JA: For inspiration, just start from the material. I think August Wilson lays a foundation. Everything is in his work. All you have to do is trust it and abide by it. As far as holding my own, to steal one of my Uncle T’s sentiments is just trough prayer and support from the cast. They were a family before I came, and once I arrived they welcomed me with open arms and each and every one of them were in my corner and made sure that I felt comfortable in my own skin. They made me feel like I was enough because I was definitely intimidated being around these artists because of their talent and because of their experience. They made sure that I was comfortable in the fact that I was supposed to be there.
SF: Stephen and Mykelti, you both have played your roles before on stage. How did you prepare for adapting your performances for film as opposed to stage?
MW: We always carry with us truth. That’s the foundation from which you launch. That is your foundation. But with film you can be more intimate. You don’t have to project to include the people on the back row. You can be more intimate and be conversational and truthful. That was basically the adjustment. I mean we learned more things about the characters in an intimate environment, and after having walked away and coming back together again, bringing the band back together again as Stephen says, we learned and brought new things with us. A new arsenal. But that’s it. Truth. Intimacy.

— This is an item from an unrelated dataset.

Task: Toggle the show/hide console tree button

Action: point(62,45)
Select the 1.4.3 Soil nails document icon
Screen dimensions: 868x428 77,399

SF: What’s it like working with Denzel as a director?
SMH: Wonderful. Couldn’t be in better hands. He knows the craft, he’s made films, but he also really, really respects them and loves actors. There’s a Zen to it. He says as much as he needs to and when he doesn’t need to say anything he doesn’t. He trusts us so we trust him. That’s all there is to say.
SF: What was it like working with him as an actor? Was there any separation between director Denzel and actor Denzel?
MW: No, we use the term seamless. Stephen just coined it; he knew when to say something and when not too because he’s one of the best that there ever has been.
SF: Did you find yourself drawing from any similarities between you and your characters?
JA: I think so. Definitely speaking for myself and Cory, I had a similar relationship with my father, it just absolutely wasn’t as severe and aggressive as Cory and Troy. Every young man wants to prove himself and wants to find his own path to success and purpose. I think just wanting to go about that but also making my father proud and respecting his wishes is something that I can absolutely relate to.
MW: For me, if I could borrow from another character, there’s a couple things I learned and I would like to borrow from. One, Russell Hornsby has a swag like nobody else’s. If I could just emulate for one day that brother’s swag I’d be a happy dude. The other one is Mr. Bono, his character as a friend. Watching him and his work has helped me elevate my friendship and value my friends at a much higher level.
SMH: A young man asked us, “What would you say to your 20-year-old self? What advice would you give?” What I really able to use was just how foolish I was when I was young. If I was to give myself some advice, because I have lost love because of weakness on my own part. And so that’s the thing I bring in talking to him. You have to be so vulnerable and truthful with yourself to do this work. To be quite honest, the love that I lost is why I try to warn him as best I can because it’s lost because it’s most precious and it’s most precious because it can be lost.
SF: What would you say the film does differently than the play?
MW: I would say with a play you can sit and watch and the audience controls the focus. They can look and miss something because maybe they’re watching their friend or their son or their daughter in a play so they miss an important plot turn or something or some behavior. With film, Denzel was able to put the focus where it needs to be. The filmmaker is in total control of the focus so it lowers your possibilities of missing the point. That’s what I would say is the most profound difference.